** Opening DATA TO USE block **
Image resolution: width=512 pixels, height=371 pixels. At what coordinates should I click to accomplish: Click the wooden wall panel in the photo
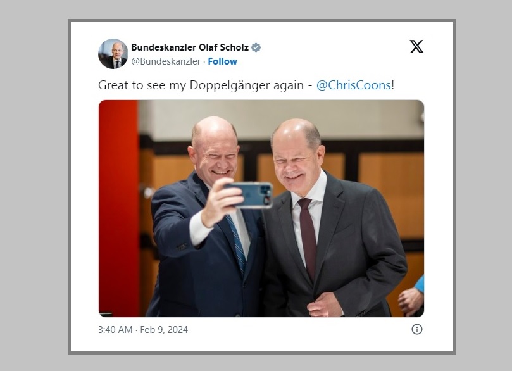click(391, 196)
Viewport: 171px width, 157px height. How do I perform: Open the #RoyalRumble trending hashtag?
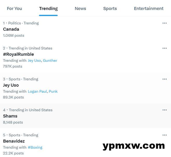(x=18, y=54)
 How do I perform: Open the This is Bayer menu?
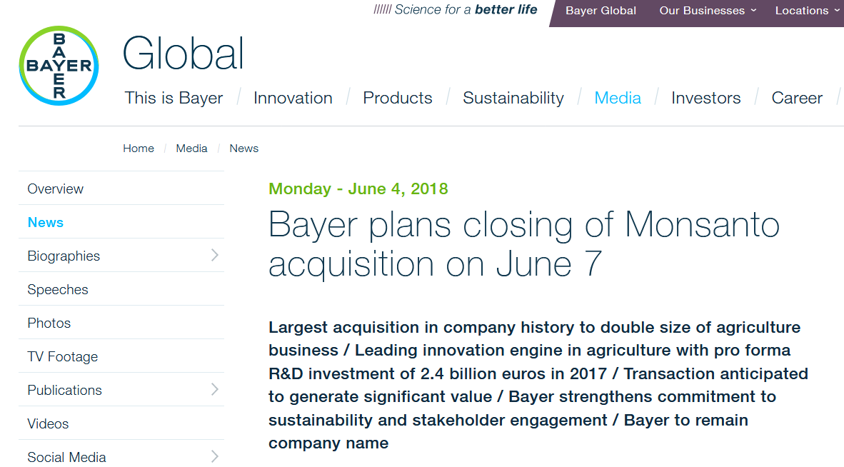174,98
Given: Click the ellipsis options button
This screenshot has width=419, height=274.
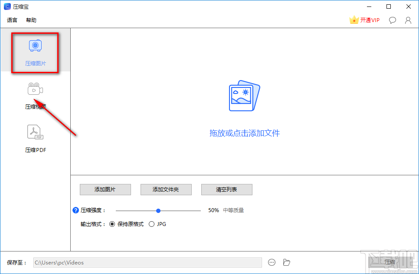Looking at the screenshot, I should point(272,262).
** Closing DATA TO USE block **
- THE PROBLEM:
Copy the preceding data in full and word for word, dropping its pictures.

- ANSWER TO THE PROBLEM:
Image resolution: width=512 pixels, height=371 pixels. At what coordinates should I click to accomplish: Click the wooden wall panel in the photo
click(391, 196)
Viewport: 171px width, 157px height. How do I perform: Open the #RoyalRumble trending hashtag?
(x=18, y=54)
 How do I perform: Open the This is Bayer menu?
174,98
Given: Click the ellipsis options button
This screenshot has width=419, height=274.
Looking at the screenshot, I should point(272,262).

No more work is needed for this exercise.